いよいよ東京五輪まで2年後と迫りました。
今スポーツ業界は、世界的な国際大会が3年連続で日本で実施されることでゴールデンイヤーズを迎え、成長産業として経済活性化へ大きな流れがきており、様々な事業が大会開催に向けて動いている状況です。
具体的には2012年で5.5兆円であったスポーツ産業を2025年までに3倍の15.2兆円まで拡大していくことを日本復興戦略として目標設定しております。
ただ、大会開催はあくまで通過点であり、大会後に”日本の将来への成長基盤”、つまり”レガシー”を、いかに築いていけるかに期待が集まっております。
今回の五輪では、競技場や選手村、大会運営、観戦客消費などの直接的な効果は1.8兆円と試算されていますが、関連領域としての経済効果は28.4兆円と言われ、関連領域での効果が多く見込まれているので、本日は、従来のスポーツ産業のスポーツ用品業界やスポーツサービス情報産業などではなく、関連領域として周辺産業に関わる仕事を3選ご紹介します。
①観光業界
世界的な海外旅行需要から、日本においても中国や韓国・香港・台湾・シンガポールのNIEsなどのアジア圏のインバウンド需要が伸び、訪日外客は2010年の842万人から2020年では3,600万人超え2030年には6,000万人を達成すると試算しており、観光立国として宿泊施設の拡充や統合型リゾート、民泊などのハード面のインフラ整備が必要となっております。

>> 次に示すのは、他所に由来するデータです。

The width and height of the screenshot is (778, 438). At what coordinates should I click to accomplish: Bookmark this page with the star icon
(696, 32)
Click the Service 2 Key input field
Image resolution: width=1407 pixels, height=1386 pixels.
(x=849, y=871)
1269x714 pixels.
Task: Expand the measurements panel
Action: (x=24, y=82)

また、地方観光の開発をキーとして価値の高い観光体験の提供をできるよう、スポーツツーリズムなどのソフト面の整備が求められており、五輪前後ではインバウンド客の一人当たり消費額も2-3割増加し20年では3.9兆円まで押し上げられると言われており、観光まちづくりを含め、いかに「より豊かなニッポン観光の創造」をしていくかが観光業界のテーマとなっている。
②ヘルスケア業界
交通インフラや構築物、情報など、文化・言語・国籍・年齢・障害・能力関係なく様々な方が楽しめるユニバーサルデザインの実現のためのダイバーシティ対応が急がれている中で、他先進国に先駆けて高齢化社会へと突入する日本だからこそ共生社会のあり方を世界へ提示していくことが求められており、ヘルスケアへの期待も大きく高まっております。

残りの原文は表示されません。